Thats why I have no pictures of the Salamis ruins. My back was too painful for me to sleep much and I was too tired to go back the next day - sorry.
Back out of the water, I found a message from Wayne. That night, sunburn or not, I would be visiting the turtle beach near Kyrenia. Students on the turtle project had found a loggerhead nest, and had seen the first breakout.
Turtles do not hatch in one go. The first wave leave one night and the majority generally leave the next. Waynes team aims to get there first, as theres a good chance of predators such as foxes and feral dogs being alerted to the hatchlings, and hundreds could be lost. As Mediterranean turtles become rarer, every hatchling needs a fighting chance of survival.
Tourists are welcome to watch the hatchlings being released, and the sites can get busy. The loggerheads are a little more sluggish than their green cousins (green turtles are not actually green, their fat is - sailors who fed on them provided the name).
They are the Nell MacAndrews of the reptile world, cute, fit and active creatures. The loggerheads are more Homer Simpson.
I watched the hatchlings scamper down the sand into the surf (they are not released straight into the water, as they need to imprint on the beach in their memory).

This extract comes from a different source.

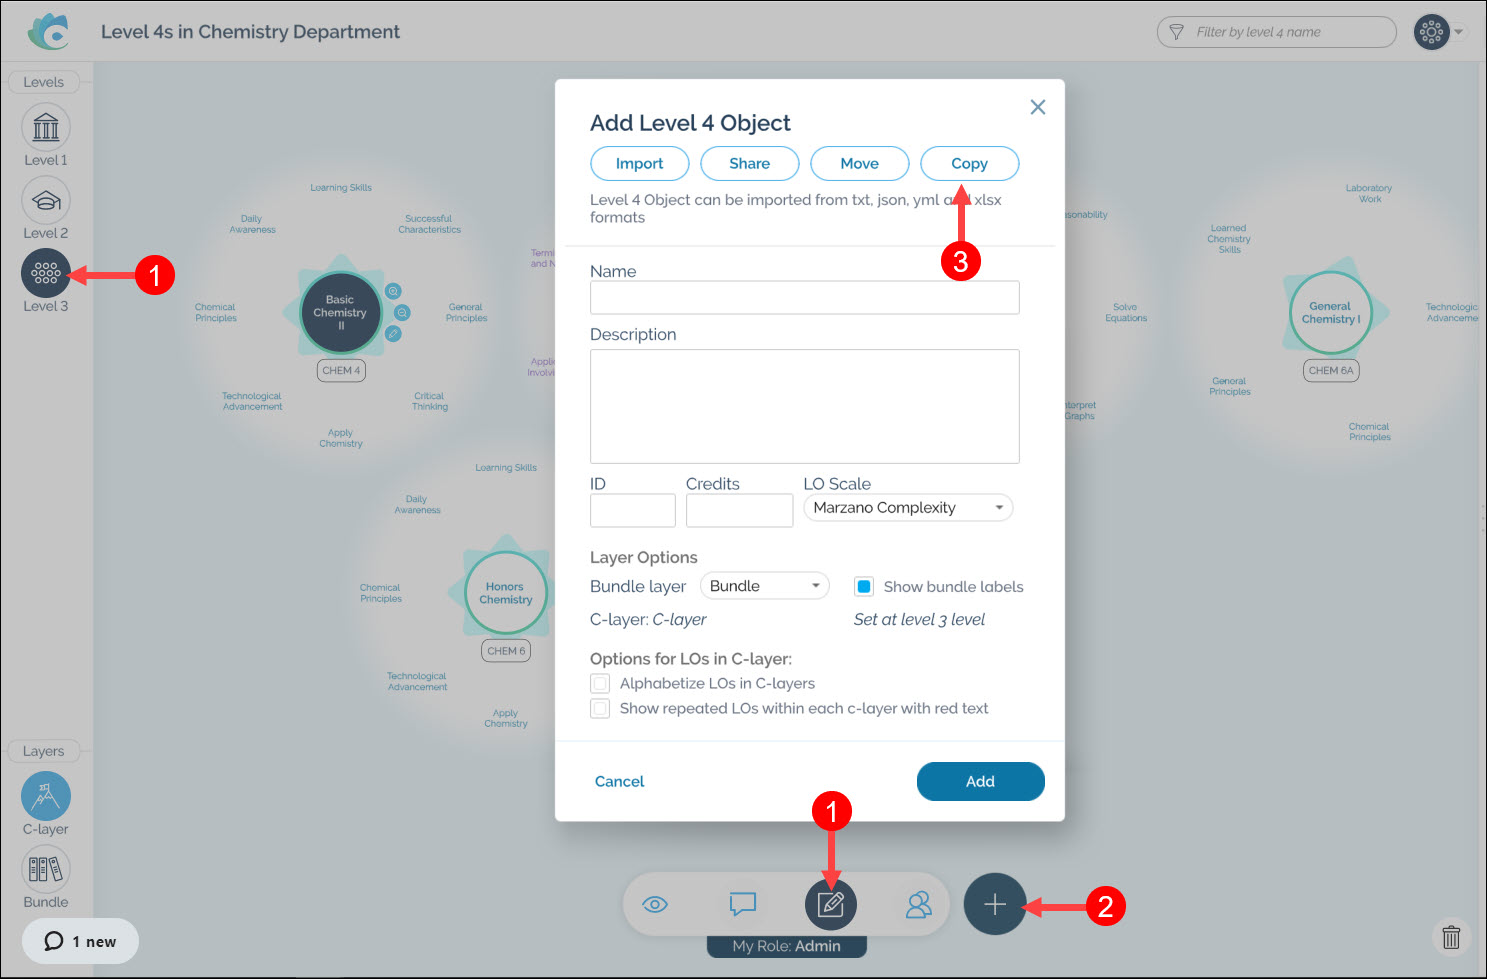Choose the Import option
The image size is (1487, 979).
coord(639,164)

A few would make it, and in 30 years or so would be back to lay their own eggs.
The turtle project has been running for 15 years, so even the first hatchlings it released have yet to return. Helping nature is a long-term project.

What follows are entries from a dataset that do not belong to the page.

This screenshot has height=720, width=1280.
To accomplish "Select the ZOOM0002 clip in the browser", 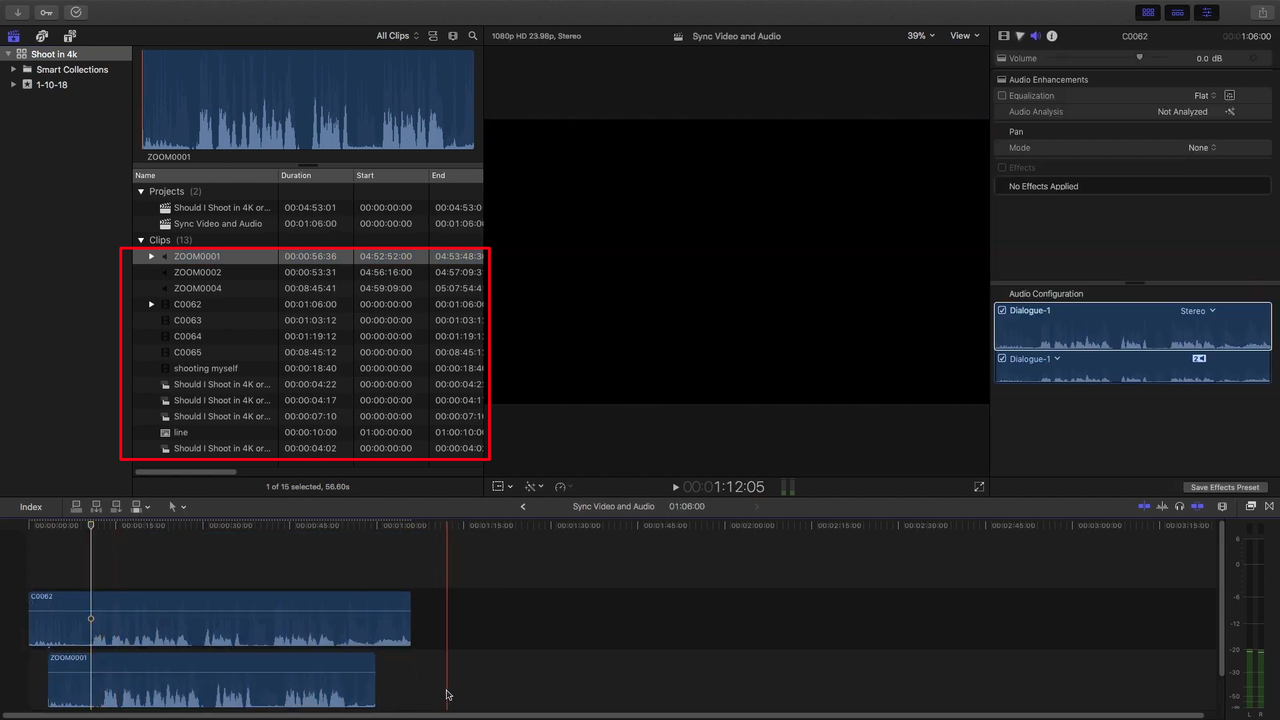I will pyautogui.click(x=197, y=272).
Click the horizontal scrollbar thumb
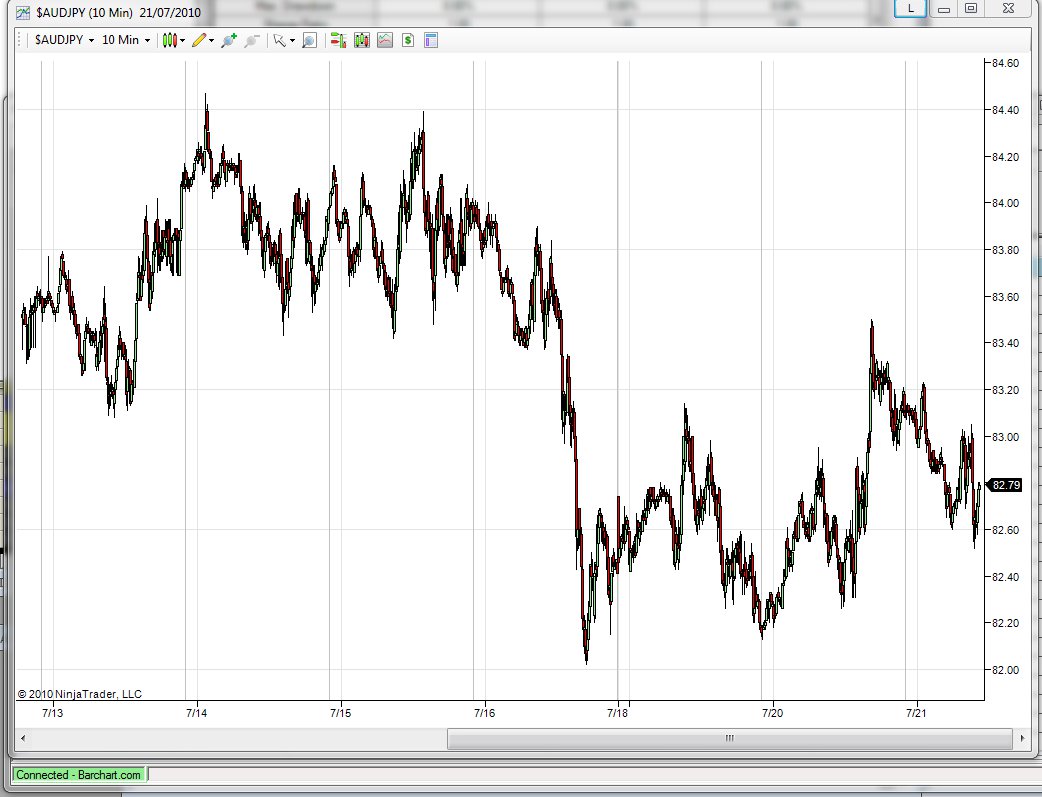The width and height of the screenshot is (1042, 797). (x=730, y=738)
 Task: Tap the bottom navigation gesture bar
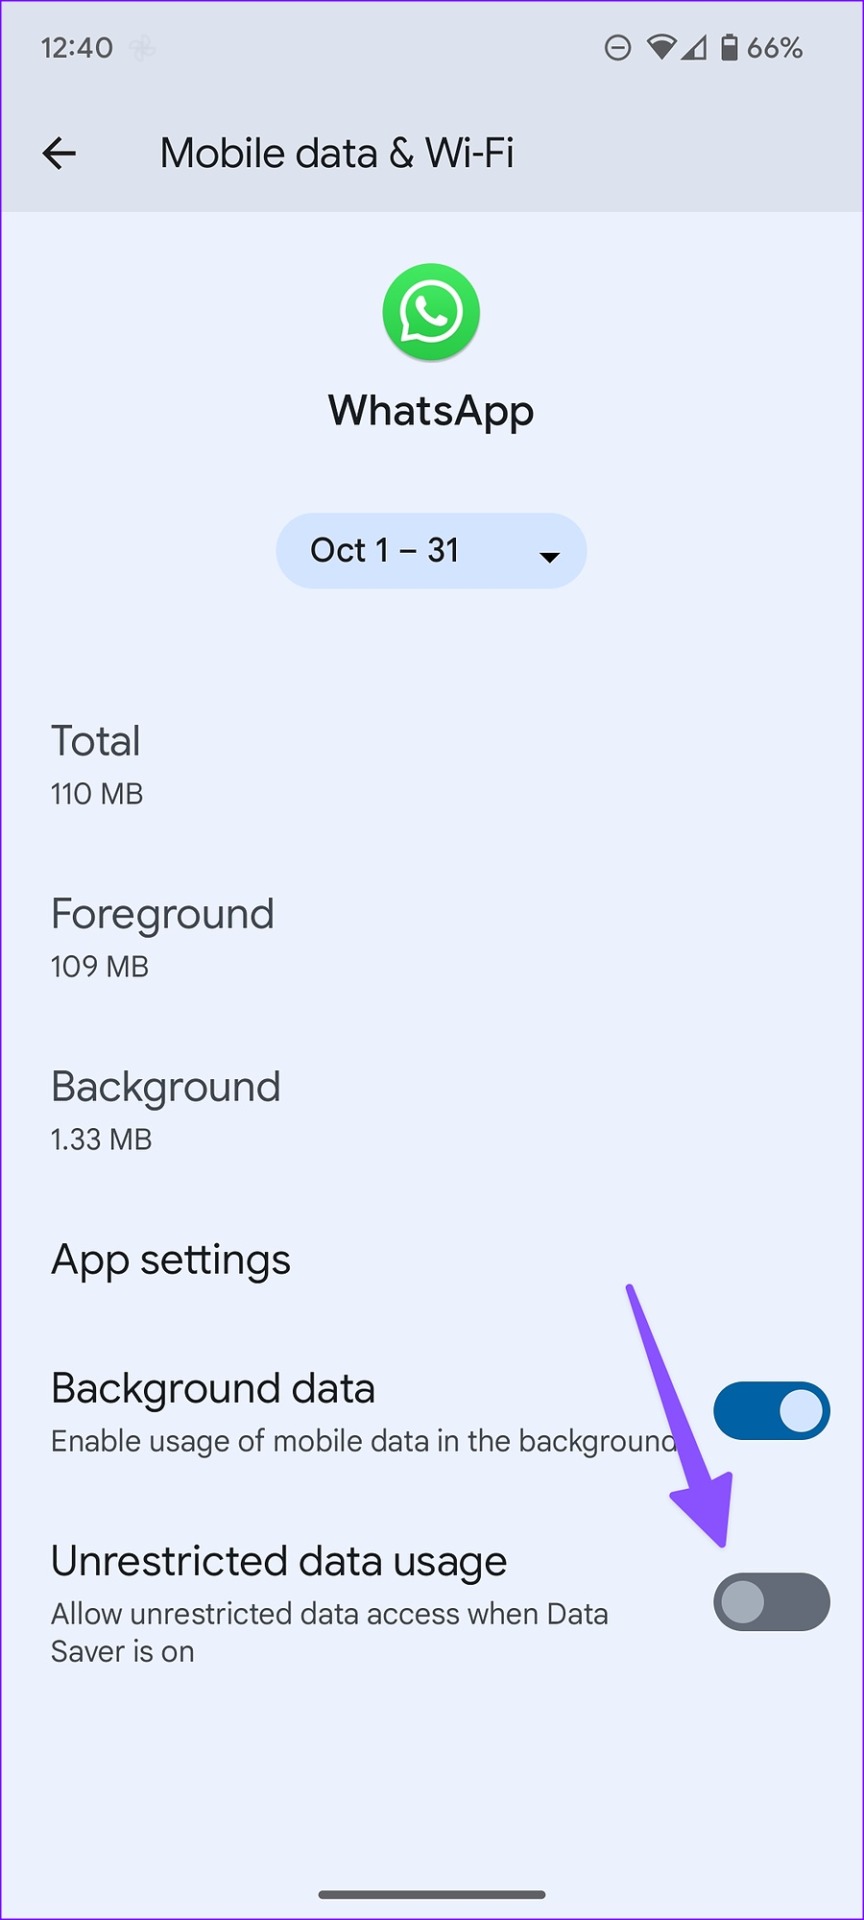point(432,1894)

I couldnt stay on North Cyprus without diving with a commercial centre to see what was on general offer. So I based myself at Oscars Resort in the heart of Kyrenia and chose Blue Dolphin Dive Centre at the Jasmine Court Hotel on the outskirts.
The dives are on a submarine wall a few miles offshore. All are buoyed and range in depth from the top of the wall at about 12-16m down to 27-40m, depending on site.
Zephyros is a site known for its turtle sightings, topography of giant boulders and an old anchor. Viz was, as usual, excellent. The top of the wall could be seen from the surface and, once under, I could see the bottom.
Steve, my guide, picked out a green turtle before we had touched bottom, a medium-sized animal that slowly cruised away before we could take a decent photo.
We followed the wall down, and at around 23m I swore a brass monkey swam past with a pained expression. The temperature dropped from a balmy 26C to a chilly 13C within a metre. I thought Id been bundled into a freezer and the door slammed shut behind me. I swam a little faster, but my semi-dry suit was no longer providing much thermal protection.
The fish seemed unbothered. Grouper hung around the boulders, darting away as I approached. There were quite a few, which was nice to see, and I was pleased with the level of marine life I saw. Towards the end of the dive, we investigated the large anchor embedded deep in a crevice in a large pinnacle next to the wall. There would have been no way for the ship that cast it away to have saved it, it was stuck too fast.
After lunch, we dived the next site along, and down the anchorline I immediately found two morays in one hole. I hung around the wall overhangs watching the anemones and smaller fish while searching in vain for nudibranchs.
I had found this centre well-run and offering good-quality experiences. It might get a bit samey over a week, but North Cyprus has so much else to offer that youd be ill-advised to spend all your time under water anyway.